### Kutipan Bacaan
-*-*-
Proses deteritorial yang dimaksudkan
memiliki kesamaan dengan pandangan transnasionalisme, dimana sebuah gerakan
bekerja melalui ideologi dan jejaring yang sangat luas dan melintasi batas
teritorial negara tertentu. Target utama dari gerakan deteritorialisasi ini
adalah untuk mengubah budaya asli negara muslim setempat dengan pandangan baru
yang dianggap dimiliki oleh Islam murni. Dengan demikian, umat Islam yang
berbeda dengan pandangan kelompok gerakan ini dianggap salah dan tidak menerima
akulturasi kebudayaan Islam dengan kebudayaan lokal sebagai kearifan lokal yang
dimiliki oleh masyarakat yang berpenduduk Islam di daerah dan negara tertentu.
Beberapa literature menyebutkan bahwa
proses dakwah dan ideology ISIS dianggap sebagai perpanjangan tangan dari
kelompok terorisme Al-Qaeda karena mereka memiliki karakter pergerakan yang
sama yaitu radical dan menggunakan kekerasan. Penyebaran nilai-nilai dan
ideologi ISIS menyebar begitu cepat dan meluas dengan bantuan globalisasi dan
perkembangan teknologi komunikasi seperti media sosial, situs web, dan dakwah
lintas batas sehingga mereka bias membentuk jejaring hampir di seluruh dunia
termasuk Asia Tenggara. Di Asia Tenggara, eksistensi ISIS mengalami benturan
dengan kebudayaan local dan proses demoktratisasi serta mengancam human
security karena maneuver dakwah yang dilakukan oleh ISIS dilakukan dalam bentuk
terorisme yang mengancam keselamatan dan kedaulatan bangsa.
-*-*-
### Data Tersimpan
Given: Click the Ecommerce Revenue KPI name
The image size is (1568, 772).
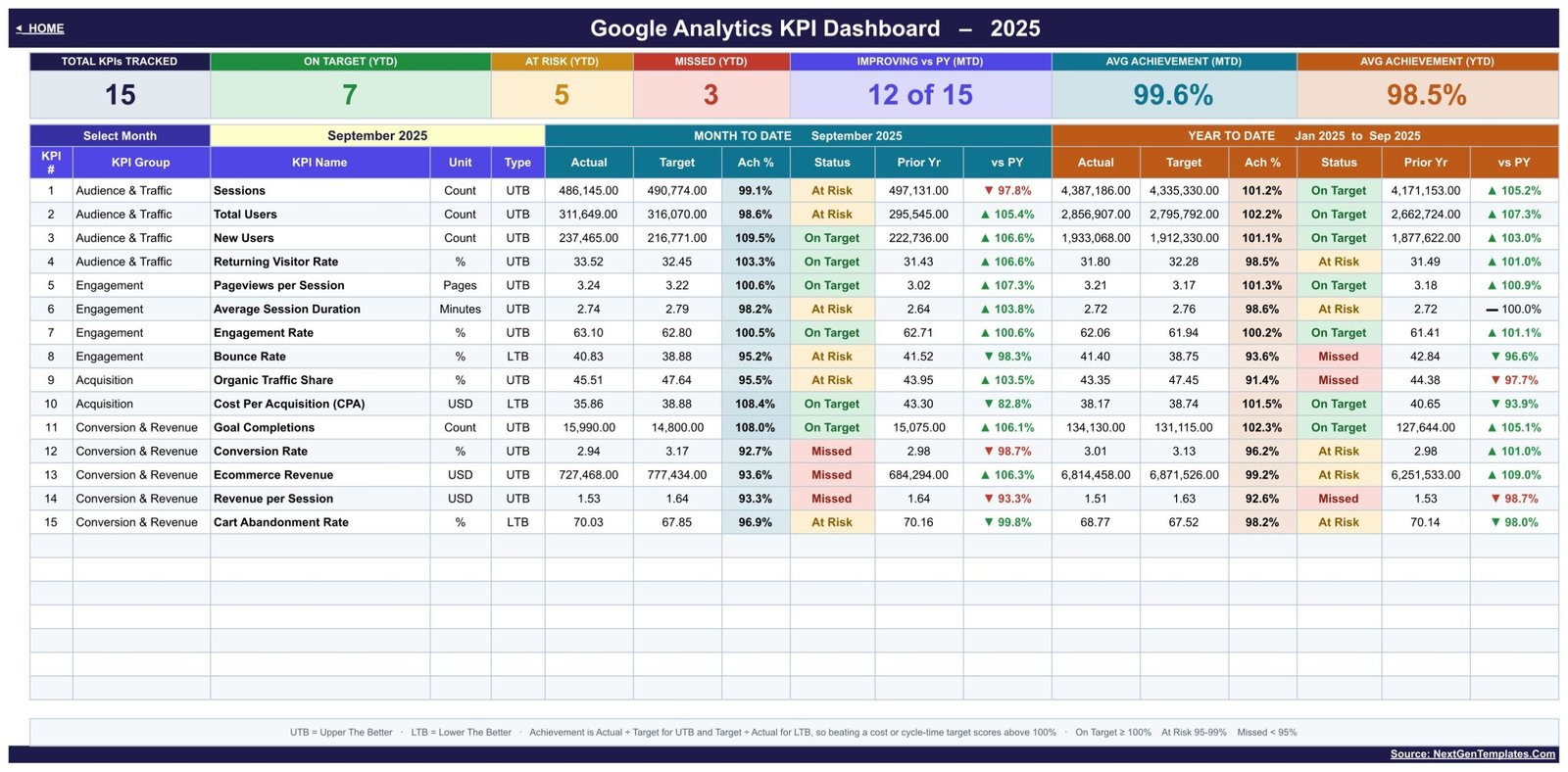Looking at the screenshot, I should coord(273,475).
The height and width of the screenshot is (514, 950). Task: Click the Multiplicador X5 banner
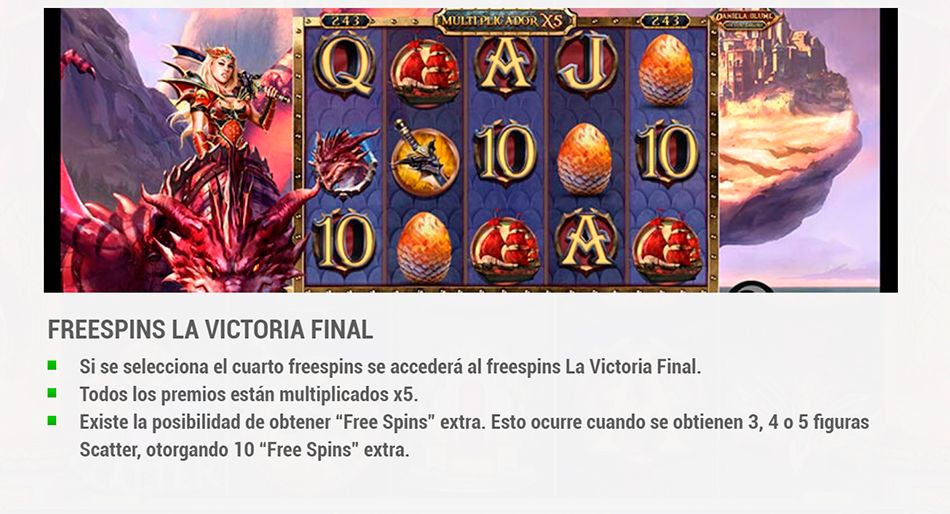coord(504,21)
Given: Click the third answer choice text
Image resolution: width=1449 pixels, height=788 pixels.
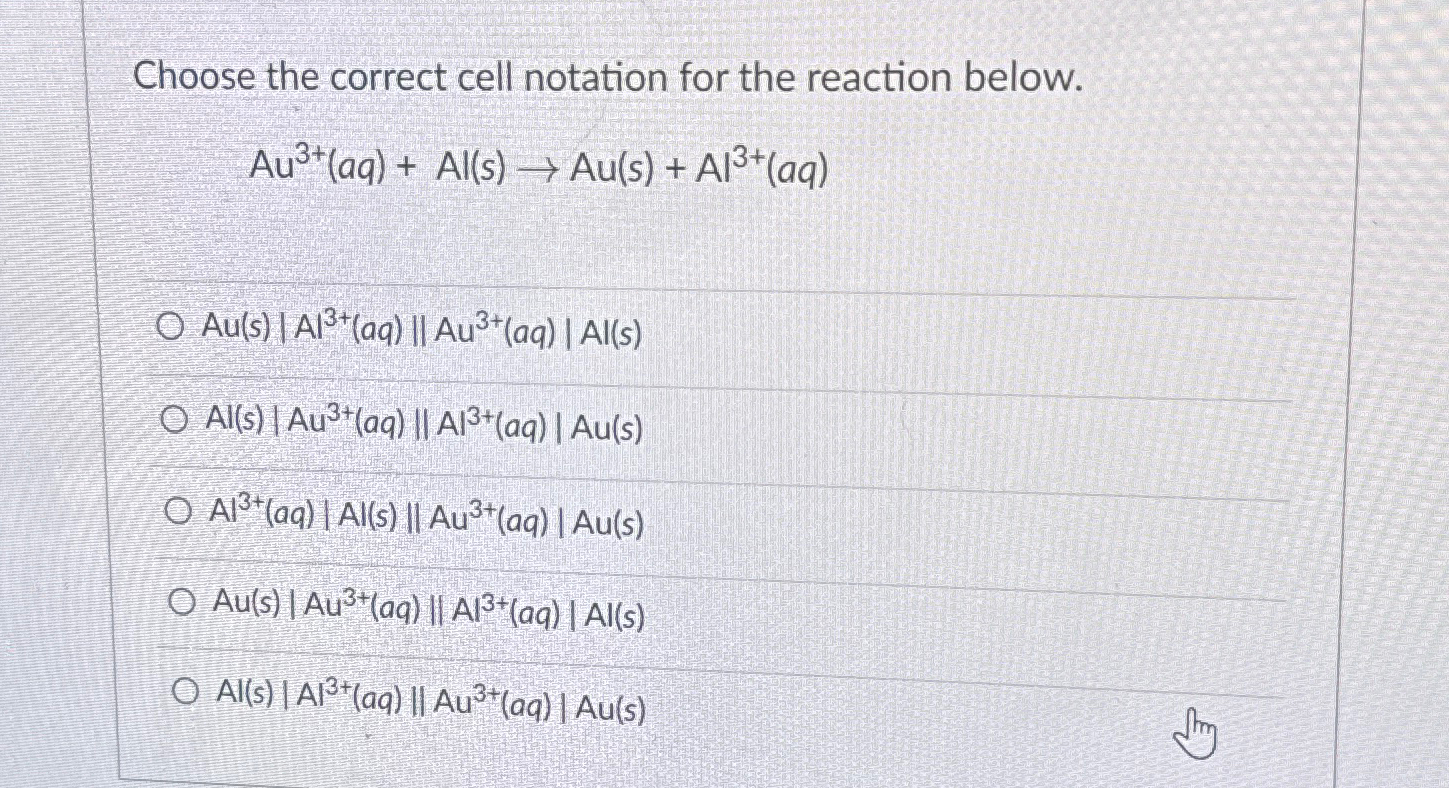Looking at the screenshot, I should [x=425, y=520].
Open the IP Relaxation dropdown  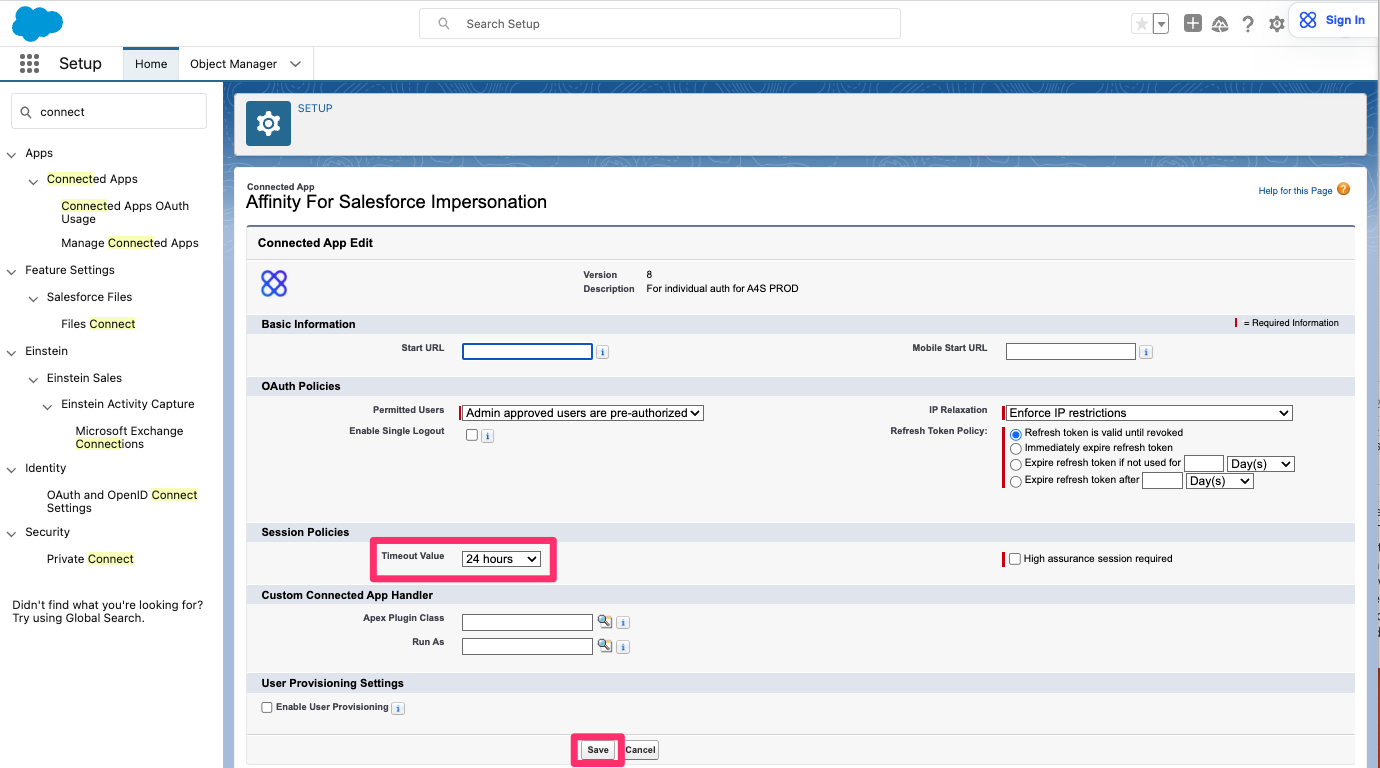pyautogui.click(x=1147, y=412)
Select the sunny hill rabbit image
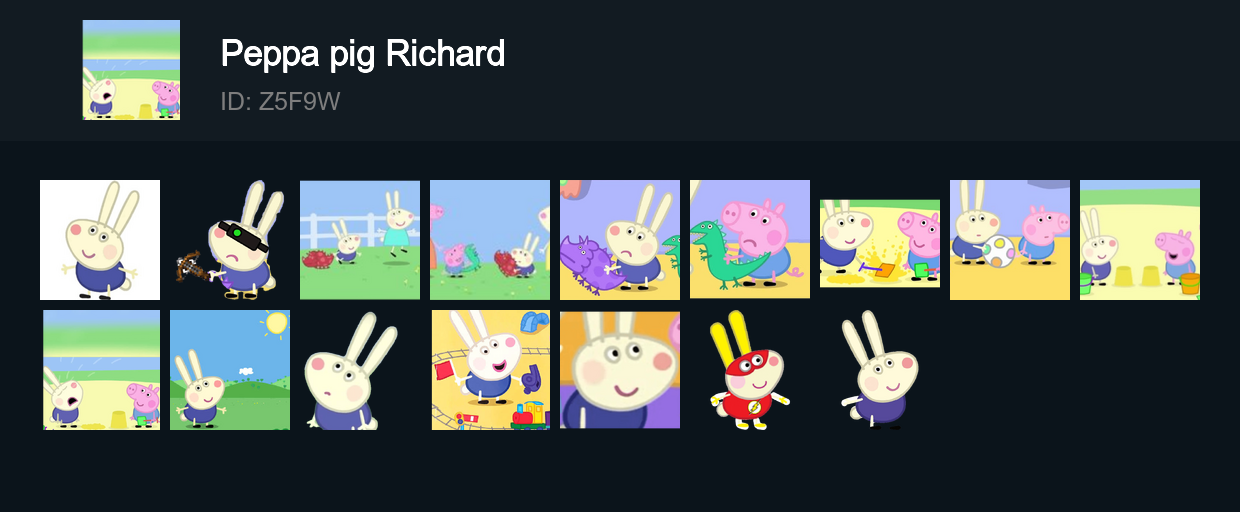This screenshot has width=1240, height=512. 230,370
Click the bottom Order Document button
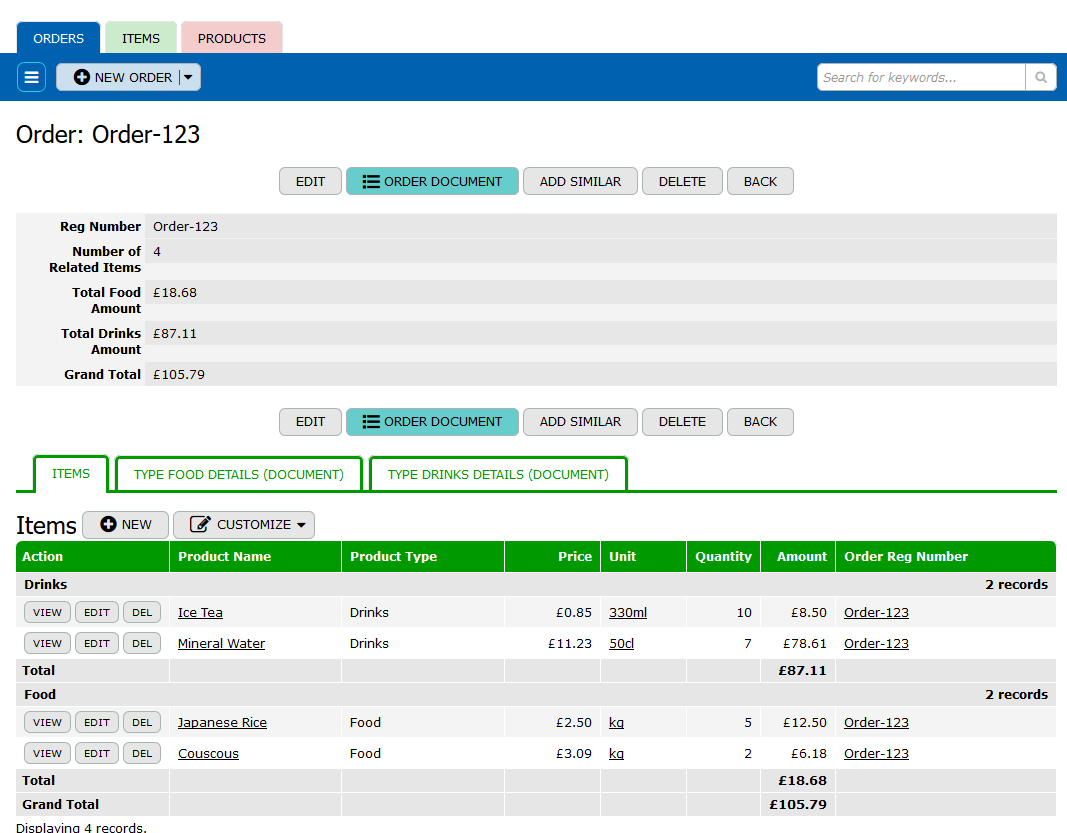The image size is (1067, 833). (432, 421)
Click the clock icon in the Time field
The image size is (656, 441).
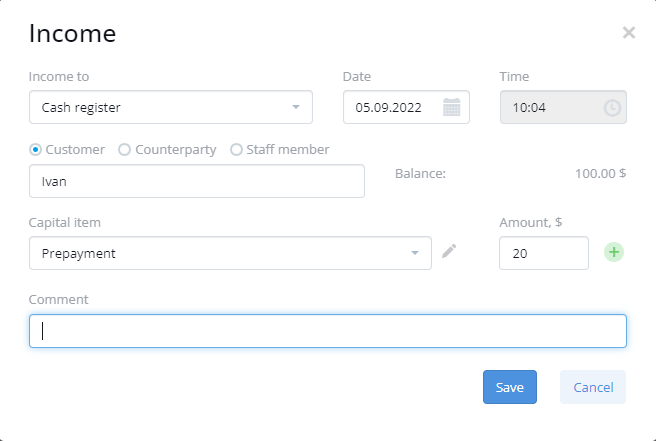click(x=612, y=108)
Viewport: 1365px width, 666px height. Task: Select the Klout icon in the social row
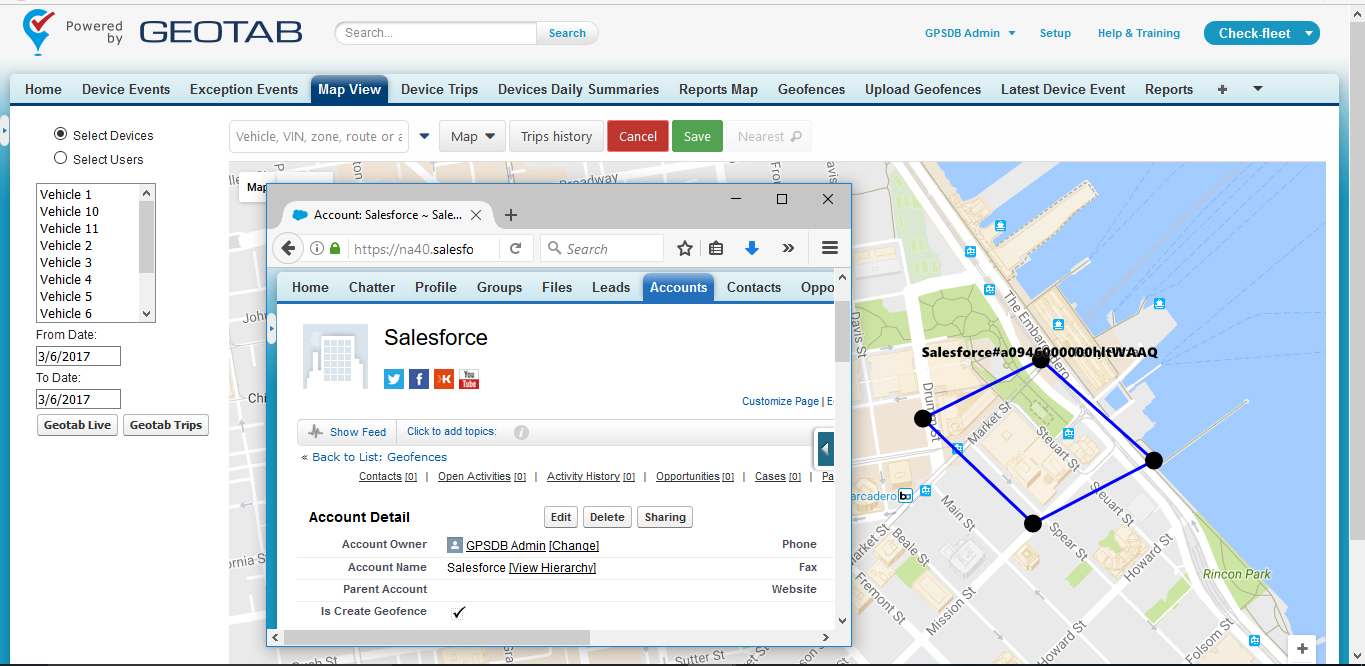[443, 379]
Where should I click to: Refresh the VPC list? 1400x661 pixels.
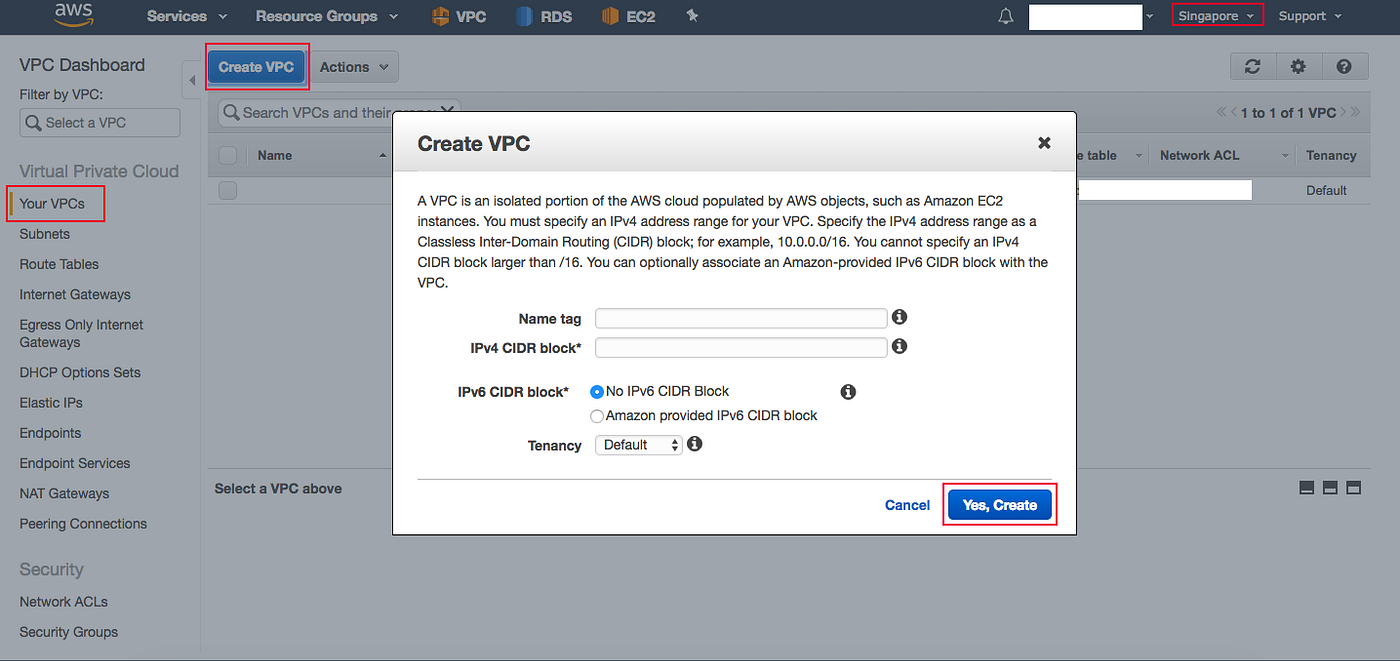point(1252,66)
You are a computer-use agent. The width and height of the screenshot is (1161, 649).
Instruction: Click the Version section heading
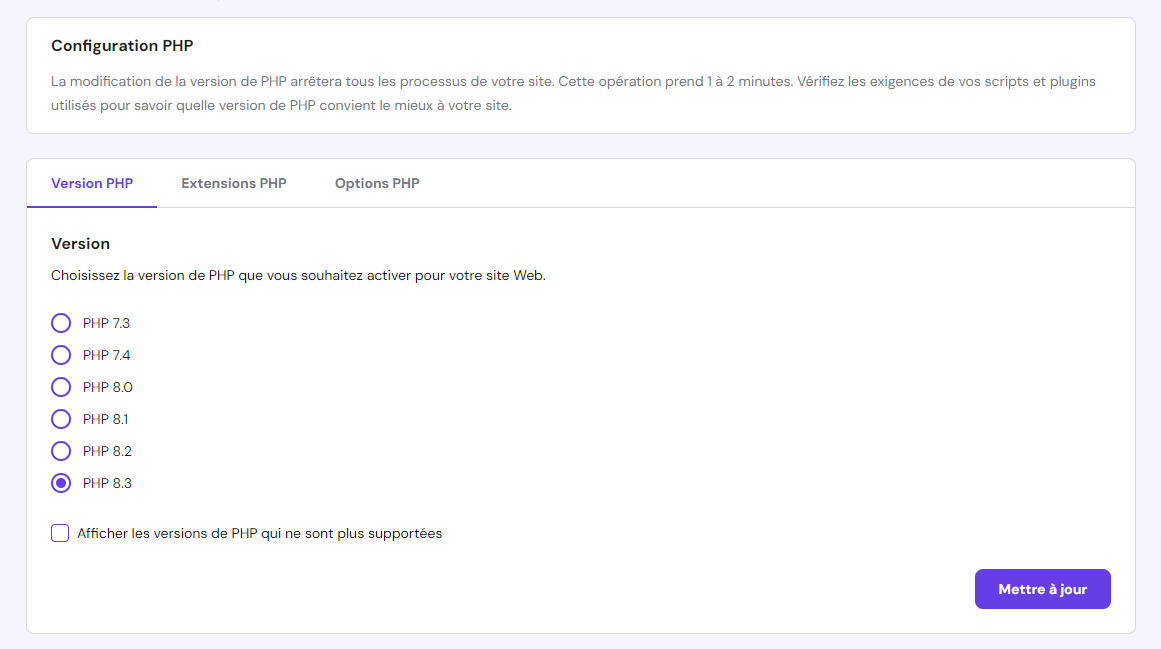[x=80, y=243]
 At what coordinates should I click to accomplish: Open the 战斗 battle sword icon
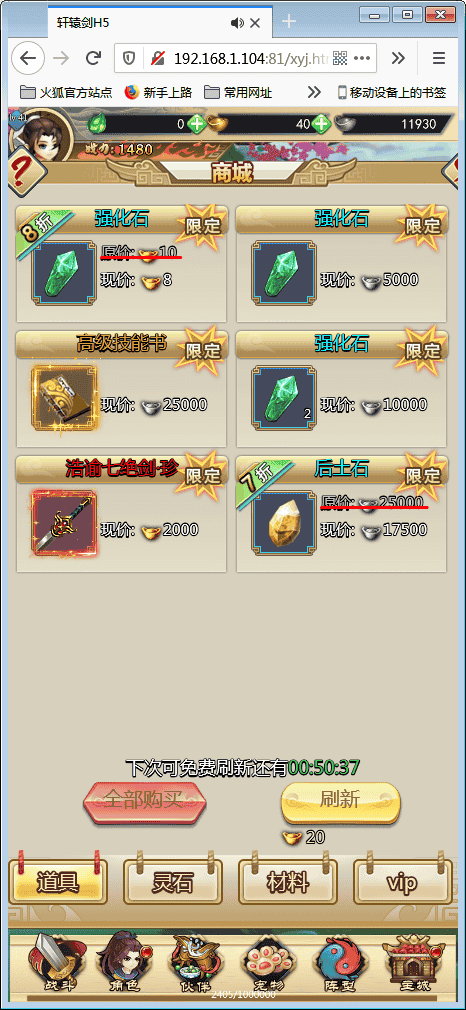(x=50, y=963)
-*-*-
### Soal
Salin ulang tanpa perubahan bagian kutipan tentang ISIS, dimulai dari kata-kata "Beberapa literature menyebutkan" dan berhenti sesudah "dan kedaulatan bangsa.". Kerjakan hanya dengan berpegang pada kutipan.

### Jawaban Lengkap
Beberapa literature menyebutkan bahwa
proses dakwah dan ideology ISIS dianggap sebagai perpanjangan tangan dari
kelompok terorisme Al-Qaeda karena mereka memiliki karakter pergerakan yang
sama yaitu radical dan menggunakan kekerasan. Penyebaran nilai-nilai dan
ideologi ISIS menyebar begitu cepat dan meluas dengan bantuan globalisasi dan
perkembangan teknologi komunikasi seperti media sosial, situs web, dan dakwah
lintas batas sehingga mereka bias membentuk jejaring hampir di seluruh dunia
termasuk Asia Tenggara. Di Asia Tenggara, eksistensi ISIS mengalami benturan
dengan kebudayaan local dan proses demoktratisasi serta mengancam human
security karena maneuver dakwah yang dilakukan oleh ISIS dilakukan dalam bentuk
terorisme yang mengancam keselamatan dan kedaulatan bangsa.